-- Records for the exercise --
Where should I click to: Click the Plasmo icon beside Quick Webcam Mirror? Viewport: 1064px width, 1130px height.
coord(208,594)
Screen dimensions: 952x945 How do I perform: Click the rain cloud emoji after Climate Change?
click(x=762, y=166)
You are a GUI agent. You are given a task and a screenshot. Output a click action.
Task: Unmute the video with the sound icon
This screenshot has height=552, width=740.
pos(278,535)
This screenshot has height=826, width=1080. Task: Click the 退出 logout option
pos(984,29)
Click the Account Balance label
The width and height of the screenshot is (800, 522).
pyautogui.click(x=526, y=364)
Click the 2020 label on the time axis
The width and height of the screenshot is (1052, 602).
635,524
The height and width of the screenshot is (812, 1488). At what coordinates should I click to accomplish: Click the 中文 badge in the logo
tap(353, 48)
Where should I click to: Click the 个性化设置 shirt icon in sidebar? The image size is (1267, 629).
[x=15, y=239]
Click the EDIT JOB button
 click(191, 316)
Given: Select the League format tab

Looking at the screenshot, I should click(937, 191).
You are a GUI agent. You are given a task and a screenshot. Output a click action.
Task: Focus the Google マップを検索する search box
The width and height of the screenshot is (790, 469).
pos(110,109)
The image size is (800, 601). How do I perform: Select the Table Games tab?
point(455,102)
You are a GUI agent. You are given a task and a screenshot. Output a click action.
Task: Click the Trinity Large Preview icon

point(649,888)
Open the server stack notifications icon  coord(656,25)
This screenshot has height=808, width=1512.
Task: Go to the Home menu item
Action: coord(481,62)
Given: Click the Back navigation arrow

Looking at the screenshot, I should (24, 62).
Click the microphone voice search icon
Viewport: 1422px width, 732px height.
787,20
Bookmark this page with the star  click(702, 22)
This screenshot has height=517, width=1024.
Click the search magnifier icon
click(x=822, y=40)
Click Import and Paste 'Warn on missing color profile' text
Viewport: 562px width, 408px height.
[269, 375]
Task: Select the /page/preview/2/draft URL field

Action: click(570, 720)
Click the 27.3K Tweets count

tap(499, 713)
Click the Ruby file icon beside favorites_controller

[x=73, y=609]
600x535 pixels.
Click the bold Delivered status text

-- Work order --
The data above needs to be retyped in full, exactly as given.

-- Worked solution --
Where should I click to: Click the Plasmo icon beside Quick Webcam Mirror? Viewport: 1064px width, 1130px height.
coord(208,594)
Screen dimensions: 952x945 How do I perform: Click the rain cloud emoji after Climate Change?
click(x=762, y=166)
You are a GUI agent. You are given a task and a screenshot. Output a click action.
Task: Unmute the video with the sound icon
This screenshot has height=552, width=740.
pos(278,535)
This screenshot has height=826, width=1080. Task: Click the 退出 logout option
pos(984,29)
Click the Account Balance label
The width and height of the screenshot is (800, 522).
pyautogui.click(x=526, y=364)
Click the 2020 label on the time axis
The width and height of the screenshot is (1052, 602).
635,524
The height and width of the screenshot is (812, 1488). At what coordinates should I click to accomplish: Click the 中文 badge in the logo
tap(353, 48)
Where should I click to: Click the 个性化设置 shirt icon in sidebar? The image size is (1267, 629).
[x=15, y=239]
Click the EDIT JOB button
 click(191, 316)
Given: Select the League format tab

Looking at the screenshot, I should click(937, 191).
You are a GUI agent. You are given a task and a screenshot. Output a click action.
Task: Focus the Google マップを検索する search box
The width and height of the screenshot is (790, 469).
pos(110,109)
The image size is (800, 601). How do I perform: Select the Table Games tab?
point(455,102)
You are a GUI agent. You are given a task and a screenshot. Output a click action.
Task: Click the Trinity Large Preview icon

point(649,888)
Open the server stack notifications icon  coord(656,25)
This screenshot has height=808, width=1512.
Task: Go to the Home menu item
Action: coord(481,62)
Given: Click the Back navigation arrow

Looking at the screenshot, I should (24, 62).
Click the microphone voice search icon
Viewport: 1422px width, 732px height.
787,20
Bookmark this page with the star  click(702, 22)
This screenshot has height=517, width=1024.
Click the search magnifier icon
click(x=822, y=40)
Click Import and Paste 'Warn on missing color profile' text
Viewport: 562px width, 408px height.
[269, 375]
Task: Select the /page/preview/2/draft URL field

Action: click(570, 720)
Click the 27.3K Tweets count

tap(499, 713)
Click the Ruby file icon beside favorites_controller

[x=73, y=609]
600x535 pixels.
Click the bold Delivered status text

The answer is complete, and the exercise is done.